- Ogrodnikiem co prawda nie jestem, ale wydaje mi się, że sadzenie roślin w grudniu, przy zalegającym śniegu i 5 stopniach mrozu, nie jest najlepszym rozwiązaniem - nie może nadziwić się pan Robert, który napisał do naszej redakcji.
Mieszkańcy osiedla zastanawiają się, czemu z nasadzeniami nie poczekano do wiosny.
- Szanse na to, że drzewka się przyjmą, byłyby znacznie większe. Czy naprawdę nie można było wstrzymać się z tymi nasadzeniami? - pyta pani Danuta z Dyrekcji. - Dobrze, że będą nowe nasadzenia, ale ten czas jest co najmniej niefortunny.

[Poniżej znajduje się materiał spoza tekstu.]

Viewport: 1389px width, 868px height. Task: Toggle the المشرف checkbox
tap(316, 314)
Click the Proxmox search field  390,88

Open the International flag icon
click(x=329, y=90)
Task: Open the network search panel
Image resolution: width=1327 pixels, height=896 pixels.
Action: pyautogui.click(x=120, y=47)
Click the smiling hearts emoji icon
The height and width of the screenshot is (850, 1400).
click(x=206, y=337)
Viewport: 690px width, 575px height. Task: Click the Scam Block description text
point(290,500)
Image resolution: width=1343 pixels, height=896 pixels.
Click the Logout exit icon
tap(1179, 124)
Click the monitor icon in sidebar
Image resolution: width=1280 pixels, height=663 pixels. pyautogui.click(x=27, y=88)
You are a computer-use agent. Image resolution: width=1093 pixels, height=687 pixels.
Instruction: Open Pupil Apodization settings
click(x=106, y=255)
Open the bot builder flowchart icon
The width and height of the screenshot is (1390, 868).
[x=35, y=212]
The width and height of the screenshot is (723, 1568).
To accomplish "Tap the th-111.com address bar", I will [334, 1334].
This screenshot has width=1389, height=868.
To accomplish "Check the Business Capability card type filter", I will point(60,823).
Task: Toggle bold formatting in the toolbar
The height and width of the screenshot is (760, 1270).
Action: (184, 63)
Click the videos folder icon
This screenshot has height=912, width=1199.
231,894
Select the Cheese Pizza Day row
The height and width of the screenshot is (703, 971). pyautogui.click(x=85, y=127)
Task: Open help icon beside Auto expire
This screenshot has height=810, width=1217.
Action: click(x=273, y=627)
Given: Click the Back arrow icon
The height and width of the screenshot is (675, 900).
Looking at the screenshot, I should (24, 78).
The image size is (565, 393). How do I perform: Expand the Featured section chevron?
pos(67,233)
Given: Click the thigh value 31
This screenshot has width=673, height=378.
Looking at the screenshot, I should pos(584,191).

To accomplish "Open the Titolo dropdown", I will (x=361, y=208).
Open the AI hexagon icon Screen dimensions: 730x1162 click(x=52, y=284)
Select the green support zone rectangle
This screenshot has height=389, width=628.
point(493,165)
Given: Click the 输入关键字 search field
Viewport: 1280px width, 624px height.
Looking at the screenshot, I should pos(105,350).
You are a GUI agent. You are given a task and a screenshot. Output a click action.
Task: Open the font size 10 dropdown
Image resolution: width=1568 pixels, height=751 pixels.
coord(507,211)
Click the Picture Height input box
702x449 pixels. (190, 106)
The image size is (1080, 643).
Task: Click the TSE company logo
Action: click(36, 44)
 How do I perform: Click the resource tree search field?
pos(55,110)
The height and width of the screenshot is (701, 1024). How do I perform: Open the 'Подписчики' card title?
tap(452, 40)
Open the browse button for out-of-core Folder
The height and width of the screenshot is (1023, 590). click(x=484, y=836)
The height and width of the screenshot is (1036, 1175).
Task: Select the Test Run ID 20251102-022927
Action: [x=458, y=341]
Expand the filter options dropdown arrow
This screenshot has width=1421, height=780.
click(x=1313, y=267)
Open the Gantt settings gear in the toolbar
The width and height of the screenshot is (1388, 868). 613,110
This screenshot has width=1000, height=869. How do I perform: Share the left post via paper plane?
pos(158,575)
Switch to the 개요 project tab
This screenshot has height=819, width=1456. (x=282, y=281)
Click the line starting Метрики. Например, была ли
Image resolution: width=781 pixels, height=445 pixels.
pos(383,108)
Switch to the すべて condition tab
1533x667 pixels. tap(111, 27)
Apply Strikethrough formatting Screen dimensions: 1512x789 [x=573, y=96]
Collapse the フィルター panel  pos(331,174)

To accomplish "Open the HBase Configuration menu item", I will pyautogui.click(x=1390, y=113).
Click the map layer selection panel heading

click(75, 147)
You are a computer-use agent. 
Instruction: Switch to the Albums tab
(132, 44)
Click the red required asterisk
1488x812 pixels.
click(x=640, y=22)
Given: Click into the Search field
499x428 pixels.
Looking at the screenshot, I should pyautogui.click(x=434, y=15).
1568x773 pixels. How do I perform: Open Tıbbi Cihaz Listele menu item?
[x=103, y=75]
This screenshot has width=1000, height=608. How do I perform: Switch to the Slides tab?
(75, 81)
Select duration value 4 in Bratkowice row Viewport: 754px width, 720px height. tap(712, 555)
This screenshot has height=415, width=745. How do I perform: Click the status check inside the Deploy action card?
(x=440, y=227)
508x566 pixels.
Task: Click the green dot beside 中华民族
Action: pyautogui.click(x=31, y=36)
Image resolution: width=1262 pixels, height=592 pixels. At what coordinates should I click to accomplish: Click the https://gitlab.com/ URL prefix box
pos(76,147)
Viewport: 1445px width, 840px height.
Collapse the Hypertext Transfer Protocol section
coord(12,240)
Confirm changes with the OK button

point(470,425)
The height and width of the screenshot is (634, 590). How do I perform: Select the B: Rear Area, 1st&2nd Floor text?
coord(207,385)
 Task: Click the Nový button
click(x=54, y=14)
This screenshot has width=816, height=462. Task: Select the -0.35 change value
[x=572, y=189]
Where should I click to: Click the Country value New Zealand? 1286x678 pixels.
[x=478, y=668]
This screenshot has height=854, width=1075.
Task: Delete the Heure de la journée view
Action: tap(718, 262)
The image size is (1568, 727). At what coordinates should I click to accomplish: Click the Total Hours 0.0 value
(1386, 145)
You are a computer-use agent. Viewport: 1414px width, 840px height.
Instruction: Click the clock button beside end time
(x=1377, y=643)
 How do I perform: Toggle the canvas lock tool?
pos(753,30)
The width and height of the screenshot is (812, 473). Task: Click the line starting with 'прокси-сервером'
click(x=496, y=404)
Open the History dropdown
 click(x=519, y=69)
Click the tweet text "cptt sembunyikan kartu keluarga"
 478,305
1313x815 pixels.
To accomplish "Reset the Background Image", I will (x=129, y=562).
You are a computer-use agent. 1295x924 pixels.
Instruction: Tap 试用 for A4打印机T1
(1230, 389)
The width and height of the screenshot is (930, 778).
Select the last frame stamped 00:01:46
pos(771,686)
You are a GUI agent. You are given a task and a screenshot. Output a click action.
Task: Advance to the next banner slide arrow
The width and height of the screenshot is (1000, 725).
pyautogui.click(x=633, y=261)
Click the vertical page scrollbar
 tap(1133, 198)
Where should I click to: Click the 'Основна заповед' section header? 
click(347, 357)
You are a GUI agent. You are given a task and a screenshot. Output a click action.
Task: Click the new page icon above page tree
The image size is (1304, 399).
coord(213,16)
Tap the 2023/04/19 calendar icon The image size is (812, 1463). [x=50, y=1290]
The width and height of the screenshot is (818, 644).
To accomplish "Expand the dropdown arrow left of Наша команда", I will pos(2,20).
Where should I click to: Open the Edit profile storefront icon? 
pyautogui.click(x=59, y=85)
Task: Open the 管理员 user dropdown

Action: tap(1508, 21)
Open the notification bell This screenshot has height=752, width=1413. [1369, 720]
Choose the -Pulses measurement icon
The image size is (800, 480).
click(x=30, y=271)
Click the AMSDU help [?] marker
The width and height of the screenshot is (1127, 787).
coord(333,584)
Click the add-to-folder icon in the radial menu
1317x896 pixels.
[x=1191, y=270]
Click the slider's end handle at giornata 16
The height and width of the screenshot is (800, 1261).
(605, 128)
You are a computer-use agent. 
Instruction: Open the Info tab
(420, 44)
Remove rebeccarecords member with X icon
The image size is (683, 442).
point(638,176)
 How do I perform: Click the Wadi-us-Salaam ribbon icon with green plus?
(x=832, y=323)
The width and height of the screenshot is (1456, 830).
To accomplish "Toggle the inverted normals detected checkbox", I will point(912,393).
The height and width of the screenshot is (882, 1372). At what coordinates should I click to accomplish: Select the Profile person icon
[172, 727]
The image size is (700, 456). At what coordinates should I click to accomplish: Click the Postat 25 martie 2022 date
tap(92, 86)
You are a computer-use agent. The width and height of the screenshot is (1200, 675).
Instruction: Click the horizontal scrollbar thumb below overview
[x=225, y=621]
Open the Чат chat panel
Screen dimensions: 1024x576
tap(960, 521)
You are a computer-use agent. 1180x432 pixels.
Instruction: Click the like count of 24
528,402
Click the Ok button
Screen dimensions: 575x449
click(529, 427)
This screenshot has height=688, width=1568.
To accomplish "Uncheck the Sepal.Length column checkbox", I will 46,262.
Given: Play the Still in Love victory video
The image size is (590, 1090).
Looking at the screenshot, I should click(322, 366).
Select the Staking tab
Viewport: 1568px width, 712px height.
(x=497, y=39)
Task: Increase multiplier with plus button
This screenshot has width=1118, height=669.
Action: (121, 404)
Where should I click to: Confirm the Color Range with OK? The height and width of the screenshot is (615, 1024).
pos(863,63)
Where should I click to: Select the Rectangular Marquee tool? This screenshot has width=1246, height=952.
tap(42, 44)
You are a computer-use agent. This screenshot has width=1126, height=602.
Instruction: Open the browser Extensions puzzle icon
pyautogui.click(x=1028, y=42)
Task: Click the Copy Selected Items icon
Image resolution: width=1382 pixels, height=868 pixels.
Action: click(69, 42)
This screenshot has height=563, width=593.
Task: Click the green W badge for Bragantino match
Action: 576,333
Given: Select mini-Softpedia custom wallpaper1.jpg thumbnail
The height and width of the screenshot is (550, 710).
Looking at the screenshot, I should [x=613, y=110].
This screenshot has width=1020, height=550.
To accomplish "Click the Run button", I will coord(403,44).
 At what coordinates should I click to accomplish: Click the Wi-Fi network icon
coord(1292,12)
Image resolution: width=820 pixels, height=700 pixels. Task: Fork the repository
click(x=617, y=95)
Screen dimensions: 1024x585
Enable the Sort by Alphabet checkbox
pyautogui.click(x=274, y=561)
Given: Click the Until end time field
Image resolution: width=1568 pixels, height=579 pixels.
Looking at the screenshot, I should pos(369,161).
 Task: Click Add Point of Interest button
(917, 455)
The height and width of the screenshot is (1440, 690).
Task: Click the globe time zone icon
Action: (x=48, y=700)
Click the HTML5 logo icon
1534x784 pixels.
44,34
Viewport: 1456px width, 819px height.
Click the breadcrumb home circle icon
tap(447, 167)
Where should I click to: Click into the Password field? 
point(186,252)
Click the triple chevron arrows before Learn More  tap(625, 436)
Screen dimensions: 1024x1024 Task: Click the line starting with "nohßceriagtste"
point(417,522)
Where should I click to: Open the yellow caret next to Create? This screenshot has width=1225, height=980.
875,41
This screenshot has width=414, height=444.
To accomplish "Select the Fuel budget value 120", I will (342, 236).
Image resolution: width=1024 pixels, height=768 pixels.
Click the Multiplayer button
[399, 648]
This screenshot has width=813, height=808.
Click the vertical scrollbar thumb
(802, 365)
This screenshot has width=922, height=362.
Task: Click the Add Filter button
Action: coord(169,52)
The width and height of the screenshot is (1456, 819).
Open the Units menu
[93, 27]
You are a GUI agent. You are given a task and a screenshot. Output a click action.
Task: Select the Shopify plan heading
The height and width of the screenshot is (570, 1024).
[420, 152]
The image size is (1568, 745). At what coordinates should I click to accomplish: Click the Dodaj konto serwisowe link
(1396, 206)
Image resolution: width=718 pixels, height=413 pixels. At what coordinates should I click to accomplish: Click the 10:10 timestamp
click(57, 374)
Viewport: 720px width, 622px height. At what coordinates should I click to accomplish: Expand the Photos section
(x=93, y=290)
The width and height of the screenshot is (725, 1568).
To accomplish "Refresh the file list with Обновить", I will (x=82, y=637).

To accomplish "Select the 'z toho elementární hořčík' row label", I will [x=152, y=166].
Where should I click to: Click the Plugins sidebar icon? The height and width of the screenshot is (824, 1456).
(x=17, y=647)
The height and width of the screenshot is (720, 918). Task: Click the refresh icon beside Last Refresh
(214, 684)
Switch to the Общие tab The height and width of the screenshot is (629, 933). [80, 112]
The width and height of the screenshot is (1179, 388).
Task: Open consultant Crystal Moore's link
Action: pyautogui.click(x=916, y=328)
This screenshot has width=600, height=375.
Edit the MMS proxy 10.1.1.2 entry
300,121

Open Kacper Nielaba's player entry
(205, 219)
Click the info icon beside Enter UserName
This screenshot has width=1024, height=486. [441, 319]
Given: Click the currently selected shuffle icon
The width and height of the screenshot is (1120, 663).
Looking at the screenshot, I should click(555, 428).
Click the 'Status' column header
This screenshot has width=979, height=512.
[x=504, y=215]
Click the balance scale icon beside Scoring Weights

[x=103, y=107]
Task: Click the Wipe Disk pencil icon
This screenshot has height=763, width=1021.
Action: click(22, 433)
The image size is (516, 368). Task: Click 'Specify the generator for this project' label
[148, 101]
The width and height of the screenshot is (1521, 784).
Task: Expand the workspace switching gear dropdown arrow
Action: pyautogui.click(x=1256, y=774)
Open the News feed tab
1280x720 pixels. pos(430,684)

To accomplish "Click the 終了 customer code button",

- Drzewa były sadzone wraz z bryłą korzeniową w glebie, która nie była zamarznięta - także jest to forma dopuszczalna - twierdzi z kolei Damian Zieliński z gabinetu prezydenta. - Nasadzenia, a także odpowiedzialność za przyjęcie się roślin jest w gestii wykonawcy. W sytuacji, w której drzewa by się nie przyjęły, wykonawca jest zobowiązany do realizacji nowych nasadzeń w ramach świadczeń gwarancyjnych.